**How to complete this task**. Copy word for word the lines of the records below, beginning at the one with "Task: Switch to the Phân tích tab" and finishing at the one with "Where should I", ends included, but none of the pictures.

**Input data**.
===
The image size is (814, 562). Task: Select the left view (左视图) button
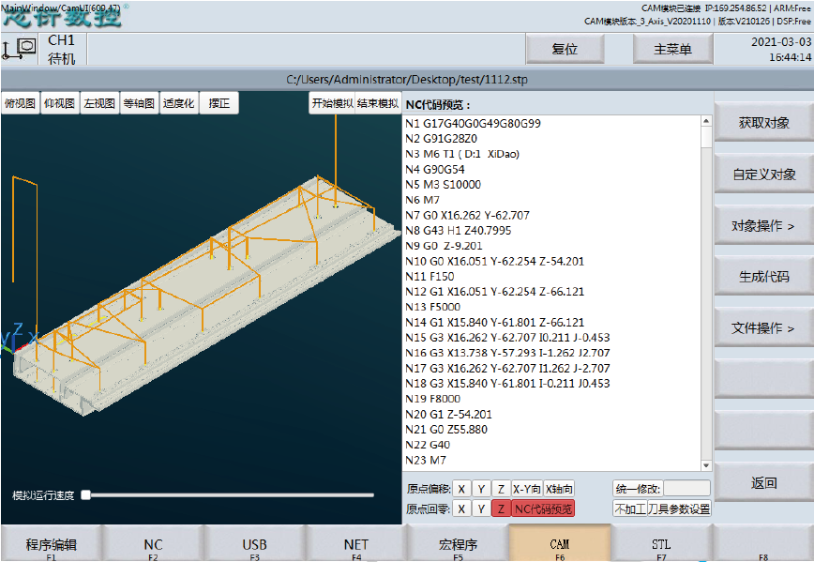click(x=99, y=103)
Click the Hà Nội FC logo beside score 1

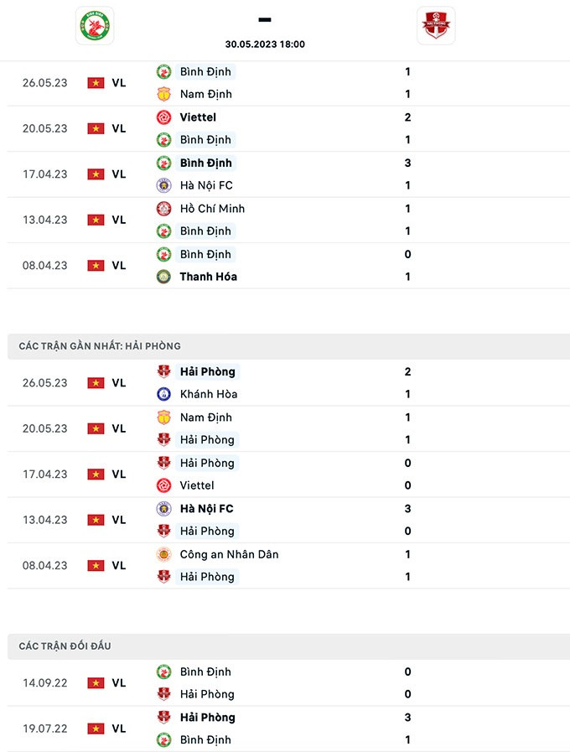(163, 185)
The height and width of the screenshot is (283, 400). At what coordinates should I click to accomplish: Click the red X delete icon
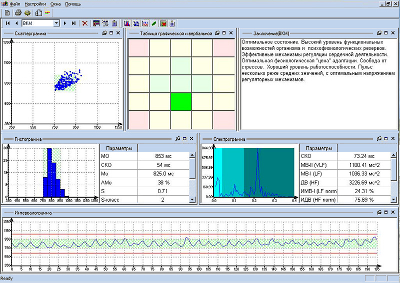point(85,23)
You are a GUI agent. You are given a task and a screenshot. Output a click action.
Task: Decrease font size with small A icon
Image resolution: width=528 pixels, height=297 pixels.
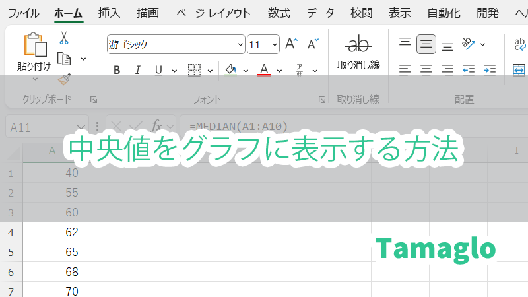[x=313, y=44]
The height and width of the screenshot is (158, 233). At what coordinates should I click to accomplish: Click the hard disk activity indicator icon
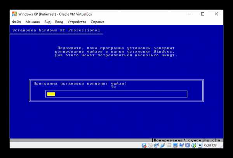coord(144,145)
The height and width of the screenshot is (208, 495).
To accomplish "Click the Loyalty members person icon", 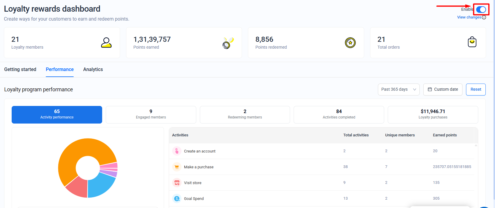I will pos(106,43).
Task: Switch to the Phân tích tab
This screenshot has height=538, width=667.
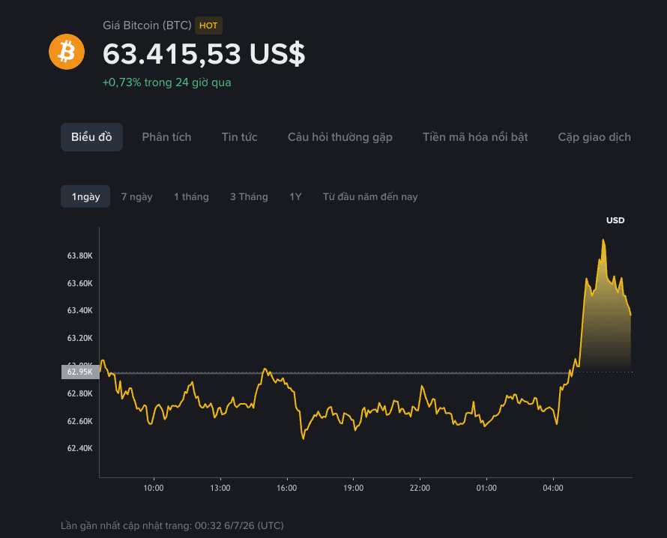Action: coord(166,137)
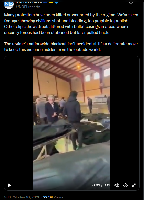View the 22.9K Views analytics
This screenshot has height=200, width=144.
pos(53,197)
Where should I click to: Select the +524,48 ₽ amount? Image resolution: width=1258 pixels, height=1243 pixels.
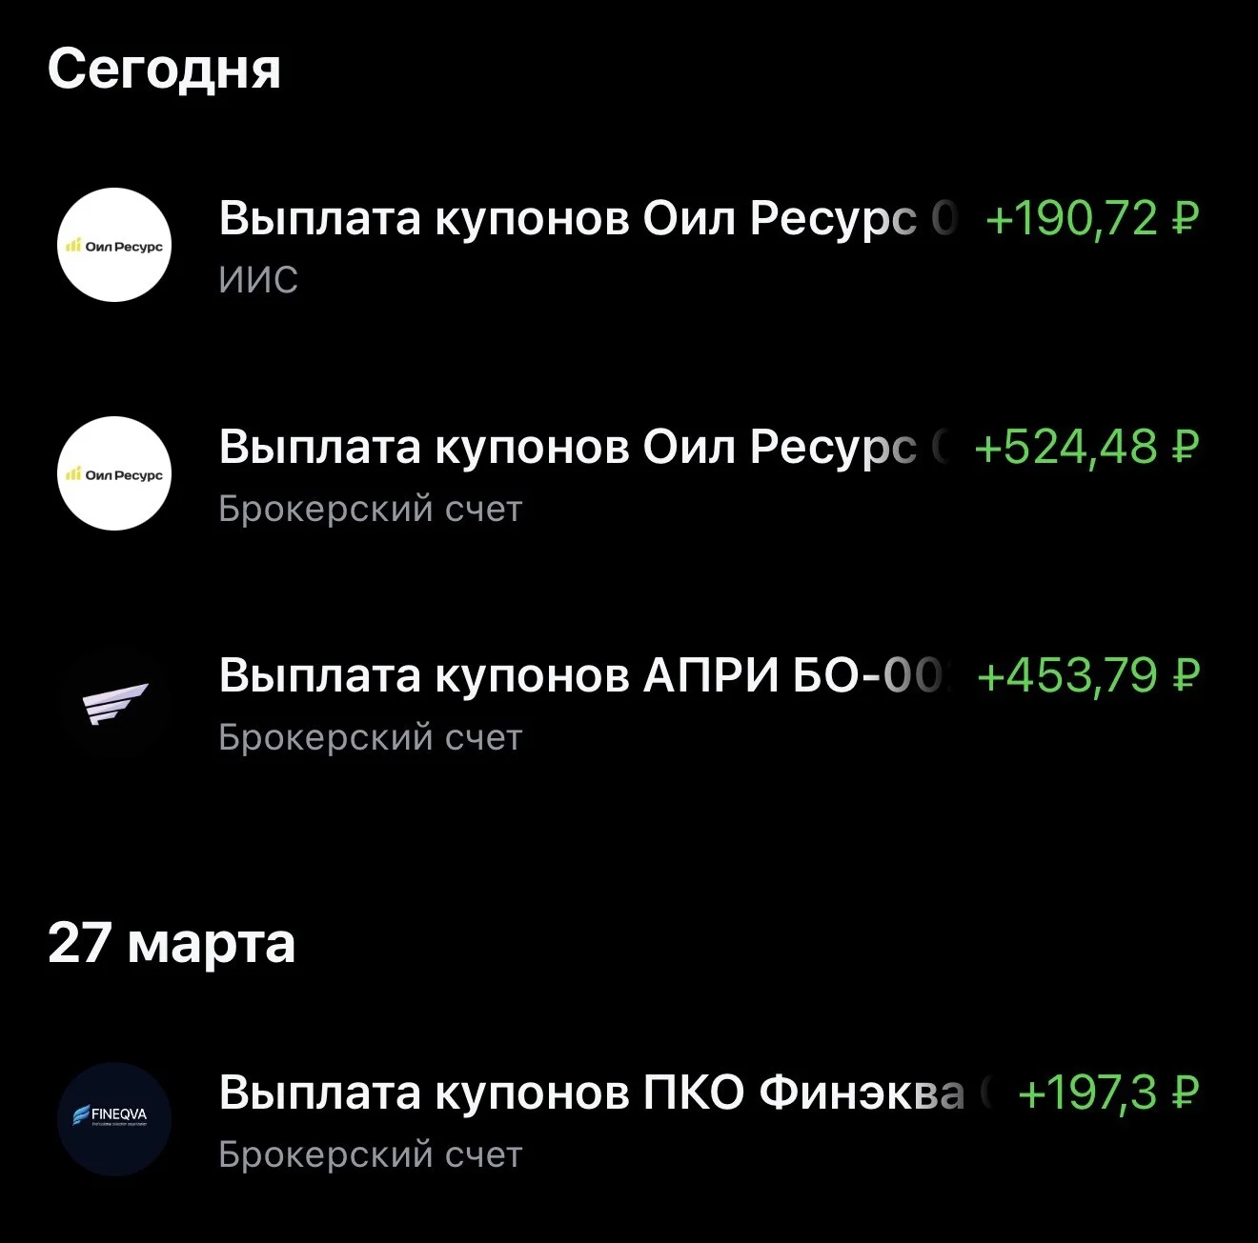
===
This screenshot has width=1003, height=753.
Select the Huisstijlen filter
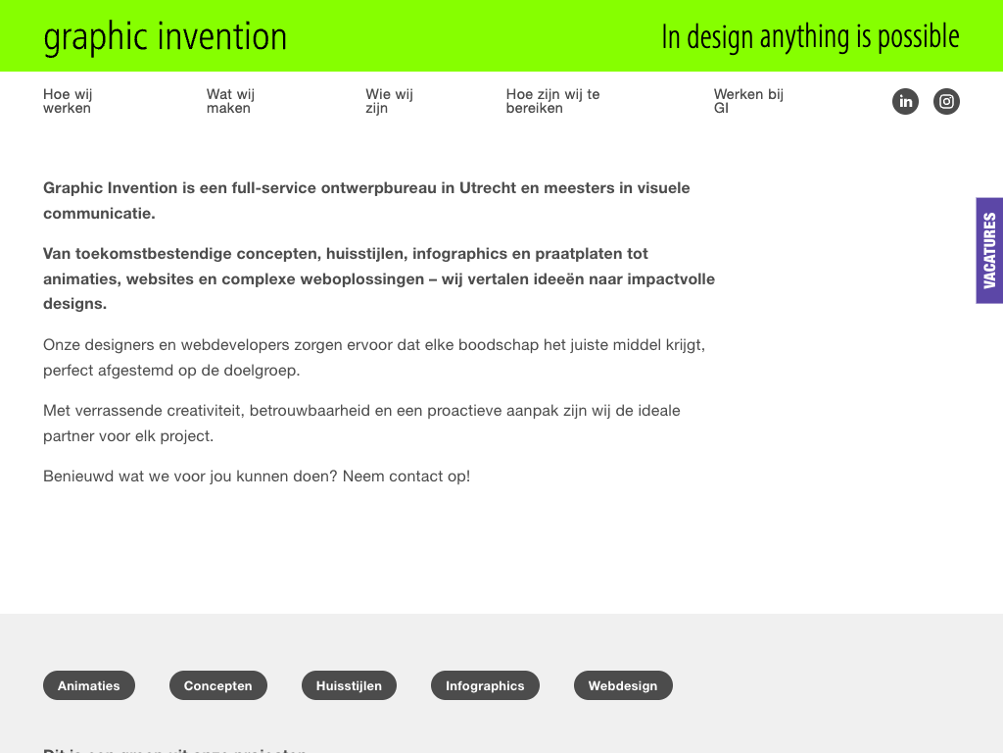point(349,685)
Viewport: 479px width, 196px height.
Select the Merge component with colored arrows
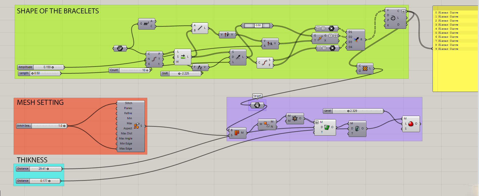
===
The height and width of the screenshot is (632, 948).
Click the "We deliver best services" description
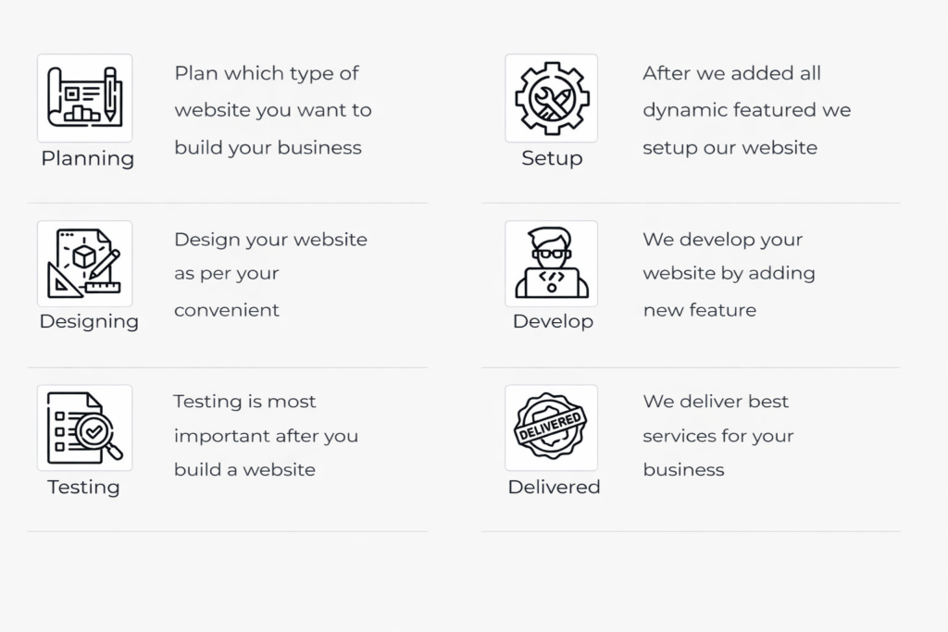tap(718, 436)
===
**Solution to this exercise**.
Task: Switch to the Phân tích tab
This screenshot has height=538, width=667.
Action: coord(166,137)
View the 22.9K Views analytics
This screenshot has height=200, width=144.
pos(53,197)
Where should I click to: Select the +524,48 ₽ amount? Image resolution: width=1258 pixels, height=1243 pixels.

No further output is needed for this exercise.